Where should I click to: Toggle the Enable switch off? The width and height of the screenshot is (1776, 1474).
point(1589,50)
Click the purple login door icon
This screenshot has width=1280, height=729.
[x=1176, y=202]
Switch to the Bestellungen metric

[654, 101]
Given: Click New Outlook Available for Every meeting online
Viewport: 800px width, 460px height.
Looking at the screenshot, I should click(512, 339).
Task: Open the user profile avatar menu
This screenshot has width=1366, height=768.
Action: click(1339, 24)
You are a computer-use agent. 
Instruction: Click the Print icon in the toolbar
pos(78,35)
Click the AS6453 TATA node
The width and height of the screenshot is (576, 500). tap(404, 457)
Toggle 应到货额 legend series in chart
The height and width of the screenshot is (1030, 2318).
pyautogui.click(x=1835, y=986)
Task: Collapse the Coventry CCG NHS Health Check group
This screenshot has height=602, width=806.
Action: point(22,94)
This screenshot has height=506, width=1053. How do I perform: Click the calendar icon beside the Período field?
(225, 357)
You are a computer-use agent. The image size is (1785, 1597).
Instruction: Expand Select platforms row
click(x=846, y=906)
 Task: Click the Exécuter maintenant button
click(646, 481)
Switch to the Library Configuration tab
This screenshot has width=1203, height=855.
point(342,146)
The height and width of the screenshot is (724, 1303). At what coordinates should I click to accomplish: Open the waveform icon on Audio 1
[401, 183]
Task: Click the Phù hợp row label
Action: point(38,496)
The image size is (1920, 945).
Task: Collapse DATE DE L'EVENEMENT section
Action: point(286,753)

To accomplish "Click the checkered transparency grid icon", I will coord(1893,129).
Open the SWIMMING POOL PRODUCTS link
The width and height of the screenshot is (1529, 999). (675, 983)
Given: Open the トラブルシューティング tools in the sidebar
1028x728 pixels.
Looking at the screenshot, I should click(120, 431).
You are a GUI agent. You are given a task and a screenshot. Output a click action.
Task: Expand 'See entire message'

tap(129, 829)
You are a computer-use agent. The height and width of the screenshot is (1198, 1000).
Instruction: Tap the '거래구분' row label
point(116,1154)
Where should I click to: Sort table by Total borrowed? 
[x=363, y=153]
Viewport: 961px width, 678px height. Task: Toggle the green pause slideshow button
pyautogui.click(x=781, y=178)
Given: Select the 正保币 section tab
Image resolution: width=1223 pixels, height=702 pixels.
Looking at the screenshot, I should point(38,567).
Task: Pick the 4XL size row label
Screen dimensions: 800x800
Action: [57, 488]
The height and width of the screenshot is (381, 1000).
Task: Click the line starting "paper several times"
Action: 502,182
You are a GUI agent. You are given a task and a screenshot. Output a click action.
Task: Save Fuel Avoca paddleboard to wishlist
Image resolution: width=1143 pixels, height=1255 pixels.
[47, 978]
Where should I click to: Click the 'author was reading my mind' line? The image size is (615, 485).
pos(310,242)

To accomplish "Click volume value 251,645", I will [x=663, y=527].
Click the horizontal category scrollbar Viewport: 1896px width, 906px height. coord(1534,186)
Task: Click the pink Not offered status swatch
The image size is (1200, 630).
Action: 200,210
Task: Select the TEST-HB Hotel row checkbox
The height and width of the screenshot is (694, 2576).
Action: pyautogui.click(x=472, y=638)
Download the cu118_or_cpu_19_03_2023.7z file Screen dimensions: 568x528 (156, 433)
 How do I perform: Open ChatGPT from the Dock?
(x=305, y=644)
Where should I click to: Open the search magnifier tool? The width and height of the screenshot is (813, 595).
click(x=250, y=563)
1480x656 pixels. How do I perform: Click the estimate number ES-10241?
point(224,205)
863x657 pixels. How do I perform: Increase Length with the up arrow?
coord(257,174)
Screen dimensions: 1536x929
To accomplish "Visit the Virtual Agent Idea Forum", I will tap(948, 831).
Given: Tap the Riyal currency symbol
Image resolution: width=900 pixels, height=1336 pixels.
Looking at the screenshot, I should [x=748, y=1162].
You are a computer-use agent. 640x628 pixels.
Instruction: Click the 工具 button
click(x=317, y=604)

--

- [BRIEF] What you return should be only the lines from the line containing "Click the horizontal" through the end of the material above, reproduced exactly, first and last included.

- [SOLUTION TO THIS TASK]
Click the horizontal category scrollbar Viewport: 1896px width, 906px height. coord(1534,186)
Task: Click the pink Not offered status swatch
The image size is (1200, 630).
Action: 200,210
Task: Select the TEST-HB Hotel row checkbox
The height and width of the screenshot is (694, 2576).
Action: pyautogui.click(x=472, y=638)
Download the cu118_or_cpu_19_03_2023.7z file Screen dimensions: 568x528 (156, 433)
 How do I perform: Open ChatGPT from the Dock?
(x=305, y=644)
Where should I click to: Open the search magnifier tool? The width and height of the screenshot is (813, 595).
click(x=250, y=563)
1480x656 pixels. How do I perform: Click the estimate number ES-10241?
point(224,205)
863x657 pixels. How do I perform: Increase Length with the up arrow?
coord(257,174)
Screen dimensions: 1536x929
To accomplish "Visit the Virtual Agent Idea Forum", I will tap(948, 831).
Given: Tap the Riyal currency symbol
Image resolution: width=900 pixels, height=1336 pixels.
Looking at the screenshot, I should [x=748, y=1162].
You are a computer-use agent. 640x628 pixels.
Instruction: Click the 工具 button
click(x=317, y=604)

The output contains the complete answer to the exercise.